Мне дела нет ни до их родословной, ни до их нравственности.
- Кого ты называешь у нас аристократами?
- Тех, которым протягивает руку графиня Фуфлыгина.
- А кто такая графиня Фуфлыгина?
- Наглая дура.
- И пренебрежение людей, которых ты презираешь, может до такой степени
тебя расстроивать?! - сказала дама после некоторого молчания. - Признайся,
тут есть и иная причина.
- Так: опять подозрения! опять ревность! Это, ей-богу, несносно.

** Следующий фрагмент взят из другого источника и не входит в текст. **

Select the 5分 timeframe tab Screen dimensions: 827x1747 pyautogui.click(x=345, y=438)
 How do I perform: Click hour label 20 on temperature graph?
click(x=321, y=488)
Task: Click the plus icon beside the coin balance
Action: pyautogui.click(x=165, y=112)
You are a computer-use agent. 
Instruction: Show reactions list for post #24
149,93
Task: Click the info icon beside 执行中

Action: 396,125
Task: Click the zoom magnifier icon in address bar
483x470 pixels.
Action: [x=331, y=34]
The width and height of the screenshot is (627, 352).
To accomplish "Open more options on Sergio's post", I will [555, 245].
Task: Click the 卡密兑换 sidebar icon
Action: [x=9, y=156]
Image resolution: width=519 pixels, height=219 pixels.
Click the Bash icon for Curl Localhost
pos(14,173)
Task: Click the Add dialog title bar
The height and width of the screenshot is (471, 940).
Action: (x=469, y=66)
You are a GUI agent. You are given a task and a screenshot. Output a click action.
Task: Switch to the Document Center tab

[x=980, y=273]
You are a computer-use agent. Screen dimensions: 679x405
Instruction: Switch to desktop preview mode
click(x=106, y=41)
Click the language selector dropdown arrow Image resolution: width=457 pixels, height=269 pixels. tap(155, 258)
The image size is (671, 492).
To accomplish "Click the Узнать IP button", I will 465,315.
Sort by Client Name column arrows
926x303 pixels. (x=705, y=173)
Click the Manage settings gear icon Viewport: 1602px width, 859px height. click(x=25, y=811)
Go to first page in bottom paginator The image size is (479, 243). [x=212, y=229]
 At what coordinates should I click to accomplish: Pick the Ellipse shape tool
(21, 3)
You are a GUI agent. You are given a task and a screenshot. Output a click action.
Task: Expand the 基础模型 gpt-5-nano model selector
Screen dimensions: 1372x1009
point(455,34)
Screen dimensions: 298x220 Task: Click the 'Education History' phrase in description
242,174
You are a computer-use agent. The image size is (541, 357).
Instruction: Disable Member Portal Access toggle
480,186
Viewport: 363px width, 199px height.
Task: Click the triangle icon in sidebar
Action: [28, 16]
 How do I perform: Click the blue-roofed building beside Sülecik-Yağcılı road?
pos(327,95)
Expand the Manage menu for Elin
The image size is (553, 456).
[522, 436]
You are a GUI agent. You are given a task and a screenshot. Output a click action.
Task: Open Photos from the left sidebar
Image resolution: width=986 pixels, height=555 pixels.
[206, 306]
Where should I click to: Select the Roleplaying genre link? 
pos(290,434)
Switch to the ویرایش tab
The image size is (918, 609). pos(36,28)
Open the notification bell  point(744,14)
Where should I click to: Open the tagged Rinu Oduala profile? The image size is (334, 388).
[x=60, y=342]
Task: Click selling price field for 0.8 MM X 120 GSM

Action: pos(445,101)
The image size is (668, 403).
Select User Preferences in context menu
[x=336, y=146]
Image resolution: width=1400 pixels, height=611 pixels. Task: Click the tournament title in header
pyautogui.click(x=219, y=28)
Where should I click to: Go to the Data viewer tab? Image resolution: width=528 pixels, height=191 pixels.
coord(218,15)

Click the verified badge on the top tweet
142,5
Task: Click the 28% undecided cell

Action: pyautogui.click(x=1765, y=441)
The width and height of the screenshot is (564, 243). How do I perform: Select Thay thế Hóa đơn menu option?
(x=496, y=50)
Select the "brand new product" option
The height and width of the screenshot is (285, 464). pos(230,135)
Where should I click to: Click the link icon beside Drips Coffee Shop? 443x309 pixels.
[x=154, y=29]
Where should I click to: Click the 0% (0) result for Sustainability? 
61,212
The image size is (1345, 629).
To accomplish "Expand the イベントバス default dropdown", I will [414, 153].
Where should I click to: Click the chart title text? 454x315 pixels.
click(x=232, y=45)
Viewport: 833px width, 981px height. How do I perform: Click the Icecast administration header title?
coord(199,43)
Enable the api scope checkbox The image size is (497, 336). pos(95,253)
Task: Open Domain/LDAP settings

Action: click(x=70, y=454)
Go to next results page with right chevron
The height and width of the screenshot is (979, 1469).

С этим словом он встал и взял шляпу.
- Ты уж едешь, - сказала дама с беспокойством. - Ты не хочешь здесь
отобедать?
- Нет, я дал слово.
- Обедай со мною, - продолжала она ласковым и робким голосом. - Я
велела взять шампанского.
- Это зачем? разве я московский банкомет? разве я без шампанского
обойтиться не могу?
- Но в последний раз ты нашел, что вино у меня дурно, ты сердился, что
женщины в этом не знают толку. На тебя не угодишь.
- Не прошу и угождать.
Она не отвечала ничего. Молодой человек тотчас раскаялся в грубости сих
последних слов. Он к ней подошел, взял ее за руку и сказал с нежностию:
"Зинаида, прости меня: я сегодня сам не свой; сержусь на всех и за все. В
эти минуты надобно мне сидеть дома... Прости меня; не сердись".
- Я не сержусь, Валериан; но мне больно видеть, что с некоторого
времени ты совсем переменился. Ты приезжаешь ко мне как по обязанности, не
по сердечному внушению. Тебе скучно со мною. Ты молчишь, не знаешь чем
заняться, перевертываешь книги, придираешься ко мне, чтоб со мною
побраниться и уехать... Я не упрекаю тебя: сердце наше не в нашей воле, но
я...
Валериан уже ее не слушал. Он натягивал давно надетую перчатку и
нетерпеливо поглядывал на улицу. Она замолчала с видом стесненной досады. Он
пожал ее руку, сказал несколько незначащих слов и выбежал из комнаты, как
резвый школьник выбегает из класса. Зинаида подошла к окошку; смотрела, как
подали ему карету, как он сел и уехал. Долго стояла она на том же месте,
опершись горячим лбом о оледенелое стекло. Наконец она сказала вслух: "Нет,
он меня не любит!" - позвонила, велела зажечь лампу и села за письменный
столик.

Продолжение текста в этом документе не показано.